Despite some differences in renal nerve morphology between mice and rats, the regulation of efferent renal sympathetic nerve activity and the effects of changes in sympathetic activity on renal function appear to be at least qualitatively similar in mice and rats. For example, changes in arterial blood pressure evoke powerful baroreflex-mediated changes in renal sympathetic nerve activity in mice, as has also been observed in rats and other species (Ling et al., 1998; Ma et al., 2001).
The quantitative morphometric analysis of peripheral nerves in different species has implications for functional studies of the regulation of sympathetic nerve activity. Such studies commonly involve direct recording of neural activity in fibers traveling in the extrinsic renal nerves (Judy et al., 1976, 1979; Judy and Farrel, 1979; Ricksten and Thorén, 1981; Lundin et al., 1984; DiBona and Kopp, 1997; Ling et al. 1998; Ma et al., 2001).
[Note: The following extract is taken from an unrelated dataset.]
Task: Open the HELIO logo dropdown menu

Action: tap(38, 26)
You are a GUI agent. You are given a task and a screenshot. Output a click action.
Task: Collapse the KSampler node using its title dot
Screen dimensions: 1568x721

The absolute level of activity recorded is dependent not only on the activity in single nerve fibers but also on the number of nerve fibers near the recording electrode and the recording conditions. Ling et al. (1998) recently reported that the absolute levels of resting and maximal renal sympathetic nerve activity, and the range of baroreflex control of sympathetic activity are less in mice than in rats. The authors acknowledged that the lack of information on the number of fibers and fiber diameter in the renal nerves of mice prevented evaluation of the underlying cause of the lower nerve activity in mice.
The absolute level of sympathetic nerve activity is considered to be increased in certain pathologic states and in the elderly. Increased sympathetic activity occurs with aging (Hajduczok et al., 1991a, b; Davy et al., 1998), despite evidence suggesting that the number of sympathetic nerve fibers decreases with age (Low et al., 1977). Clearly, knowledge of the number of nerve fibers within the sympathetic nerves should enable a more robust interpretation of the results of nerve recording experiments.
The results of the present study provide baseline data for future studies in genetically modified mice. The use of mouse models to advance knowledge of physiology, pathology, and development is exploding in all areas, including studies of the kidney (Moore et al., 1996; Sanchez et al., 1996; Sweetser et al., 1999). The addition of morphometric analysis of the extrinsic renal nerves to functional studies in mouse models should provide a powerful approach to investigate the structural basis of altered autonomic reflexes, genes affecting the development and structure of the sympathetic and sensory innervation of the kidney, and the influence of renal nerves on kidney structure and function.
Valéria Paula Sassoli Fazan was the recipient of fellowships from the Fulbright Foundation and CAPES, Brasilia, Brazil, during the time the study was carried out. The authors thank the Central Microscopy Research Facility, University of Iowa, Iowa City, Iowa, for excellent technical support.